It is April 2021. There is still a pandemic raging, and hopefully you’re wearing a mask when in a store or in a crowd—no matter how over it you are. It’s the responsible thing to do.
But is it necessary for an illustration to be equally responsible?
The April issue of South Carolina Living, a magazine I design, has a cover story about the resurgence of pinball in Columbia, S.C. Keith Phillips, the editor, assigned a photographer to digitally capture properly-masked pinball parlor patrons at play in four locations.

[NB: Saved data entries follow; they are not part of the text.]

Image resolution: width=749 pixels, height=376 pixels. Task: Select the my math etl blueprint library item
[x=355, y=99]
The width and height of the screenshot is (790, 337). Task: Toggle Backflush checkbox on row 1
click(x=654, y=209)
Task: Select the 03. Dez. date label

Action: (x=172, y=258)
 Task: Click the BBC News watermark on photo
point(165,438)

Showing a masked person who isn’t Zorro or Batman on the cover isn’t especially engaging, but I comped up some options. None were quite right, though, and Keith debated sending the photographer out again. Originally he had entertained using an illustrator, an idea which I now fully embraced. Money for another photographer foray could instead be put toward an illustration and we’d get just what we wanted, plus an added advantage:
As I wrote Keith, “Biggest benefit of an illustration is there’s a practical reason to show a face with no mask . . . It’s not reality!” I think it would have been irresponsible to feature unmasked patrons if we’d shown a specific Columbia arcade during pandemic conditions. But the final illustration—a terrific piece by Thomas Haller Buchanan—depicts imaginary people in a generic location at a non-specific time.
One group of illustrators who’ve had to face the masking question head on, so to speak, is cartoonists. As a reader of the Washington Post’s comics pages, I noticed cartoonists grappling with the dilemma of drawing their characters with or without masks. As the pandemic grew, so did wearing masks in the strips. Should cartoons have to reflect reality?

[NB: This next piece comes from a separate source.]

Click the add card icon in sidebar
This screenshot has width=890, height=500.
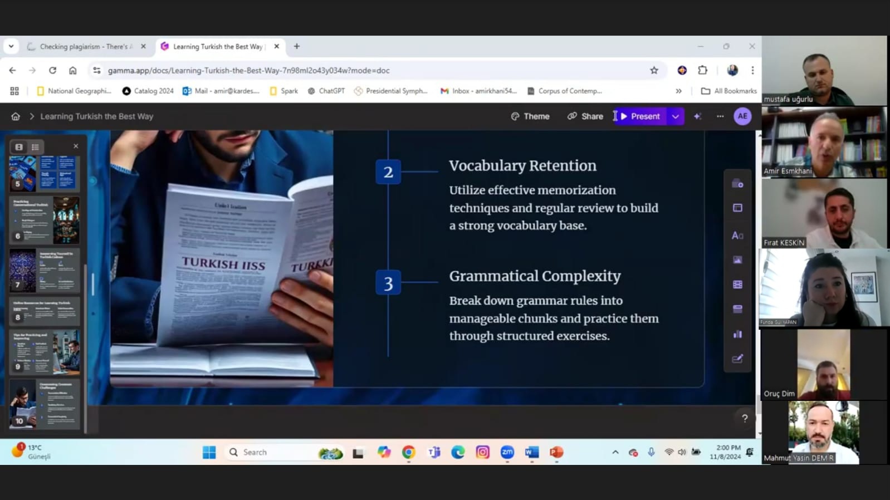click(x=737, y=184)
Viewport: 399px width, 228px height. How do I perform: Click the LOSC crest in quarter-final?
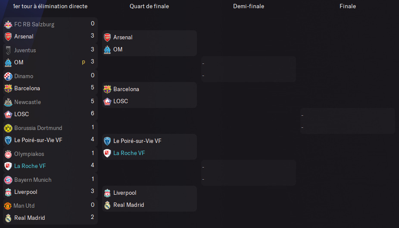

Jef Mallett’s “Frazz” skipped the masks from the beginning, but broke the fourth wall in its April 27, 2020 strip with Frazz stating, “to mirror the real world, our own has to take some liberties.” For months, “Dilbert,” by Scott Adams, showed characters wearing masks when in the office, but faces suddenly became unmasked without comment toward the end of last October.
David Clark, illustrator and sometimes writer of “Barney & Clyde,” says, “I was always in the camp of not having masks, mainly because I’d be giving up facial expressions—a lot of my form of communicating the scene. But we are a current event-type comic and the current event could not be ignored … so when it was relevant to the gang the masks were on. Artistic license all the other times. Although I did try and keep the characters at a distance from each other, for instance adding another park bench at times. It did get dicey for awhile . . . very thankful the issue is fading.”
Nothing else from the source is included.